18 000 rêves brisés
Le Journal a reçu plus d’une centaine de courriels de partout dans le monde
Luc Lapointe attendait qu’un travailleur français vienne prêter main-forte dans sa forge. Mais son dossier a été éliminé par le gouvernement, comme ceux de milliers de personnes qui voient leur rêve de travailler au Québec s’éloigner.
« Injuste », « décevant », « inacceptable ». La décision du gouvernement Legault d’annuler 18 000 dossiers d’immigration non traités comme le prévoit un projet de loi déçoit tant des entrepreneurs québécois que des immigrants en attente d’une réponse.
Le Journal a reçu plus d’une centaine de courriels de gens de partout sur la planète, furieux et déçus, qui attendaient une réponse, parfois depuis des années (voir en pages 6 et 7).
Plusieurs disent que leur rêve est « brisé ». Des Québécois ont aussi dénoncé la situation.
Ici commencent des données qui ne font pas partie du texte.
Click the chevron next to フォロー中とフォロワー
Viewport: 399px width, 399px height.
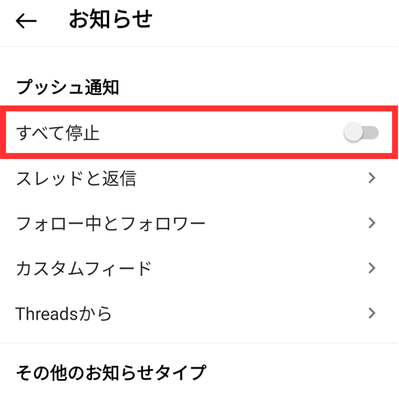[x=372, y=223]
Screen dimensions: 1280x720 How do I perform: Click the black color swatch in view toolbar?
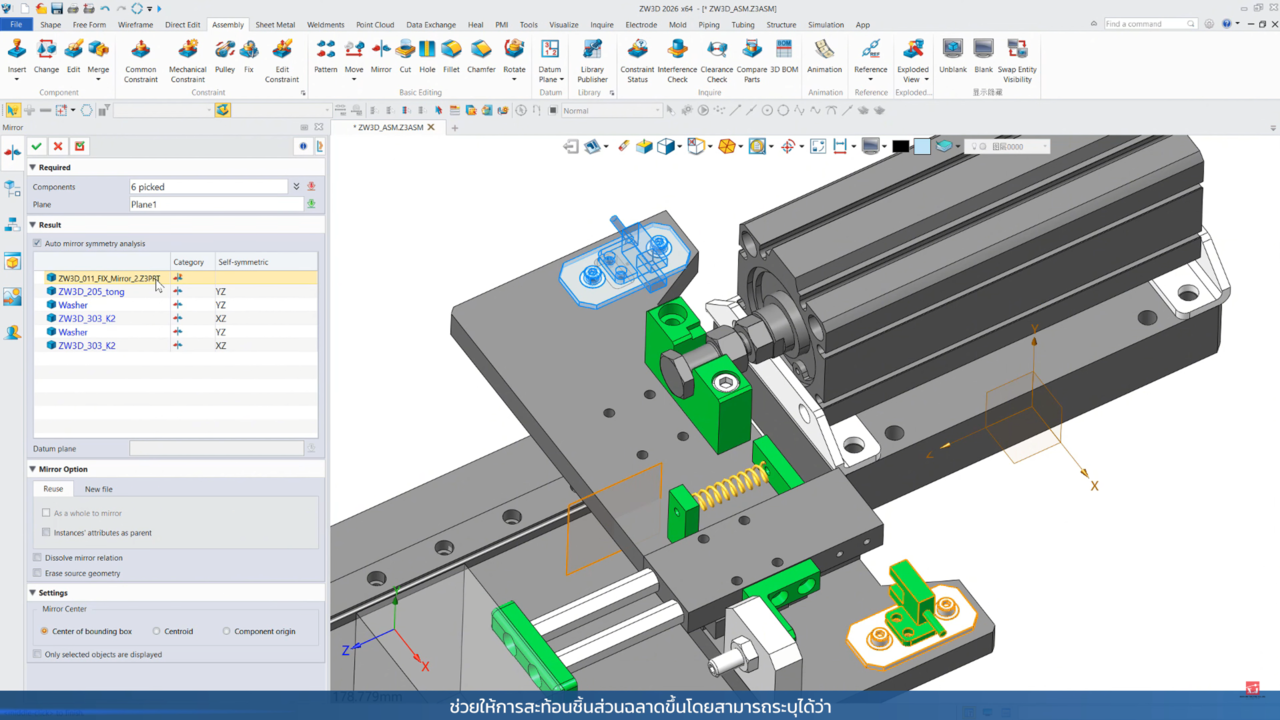[x=900, y=147]
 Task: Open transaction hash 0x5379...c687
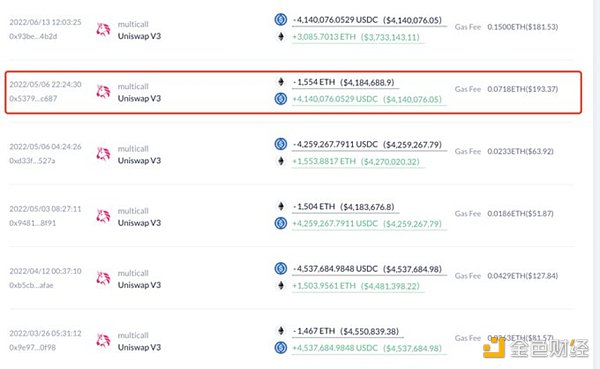[33, 99]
« Ça se dit un gouvernement d’entrepreneurs, mais ils viennent directement nous pénaliser. C’est clair que plusieurs entreprises voulaient engager des gens parmi les 18 000. De mon côté, je parrainais depuis un an un Français pour qu’il vienne travailler pour moi », déplore Luc Lapointe, fondateur de Forges Urbaines, la plus grande entreprise de savoir-faire artisanale au Canada avec un chiffre d’affaires de 2 millions $.
Le ministre de l’Immigration, Simon Jolin-Barrette, a présenté la semaine dernière le projet de loi 9, qui permettra notamment à Québec d’« imposer des conditions qui affectent la résidence permanente » conférée en vertu de la loi fédérale sur l’immigration.
RECOMMENCER À ZÉRO
Le gouvernement Legault prévoit ainsi mieux arrimer les travailleurs qualifiés avec les besoins des compagnies.
Si M. Lapointe estime que le nouveau plan d’immigration des caquistes « sera une bonne chose et bien plus efficace », il aurait souhaité que l’on poursuive le traitement des demandes déjà formulées afin d’éviter que « tout le monde doive recommencer à zéro ».
« Ce sont des coûts et du temps qui sont perdus à jamais, il me semble qu’il y avait d’autres solutions », se questionne le forgeron, qui a démarré son entreprise en 2007.
Le forgeron français parrainé par Luc Lapointe, Olivier Sechet, est destiné à devenir directeur de production chez
Forges Urbaines, dès que sa demande d’immigration sera acceptée (voir autre texte).
« Tout est prêt pour l’accueillir, on a augmenté la charge de travail pour compenser son salaire, on a investi pour du matériel informatique. Ne reste plus qu’à ce qu’il arrive », grogne M. Lapointe.
EMPLOI ASSURÉ
Le Français de 42 ans possède une « expérience très pertinente et pointue dans le domaine du fer forgé et de la métallerie fine », qui est très rare au Québec.
« Ce n’est pas comme s’il arrivait ici avec rien. Il a un emploi assuré, fait valoir M. Lapointe. Le gouvernement devrait plutôt faciliter l’arrivée de gens comme lui, qui va venir aider une entreprise d’ici à grandir. Son absence vient affecter mon seuil de rentabilité », s’inquiète le forgeron.
Il en coûtera environ 19 M$ à Québec pour rembourser les frais des demandeurs. Le gouvernement Legault invite les gens à recommencer à zéro et à s’inscrire au programme Arrima en déposant gratuitement une déclaration d’intérêts.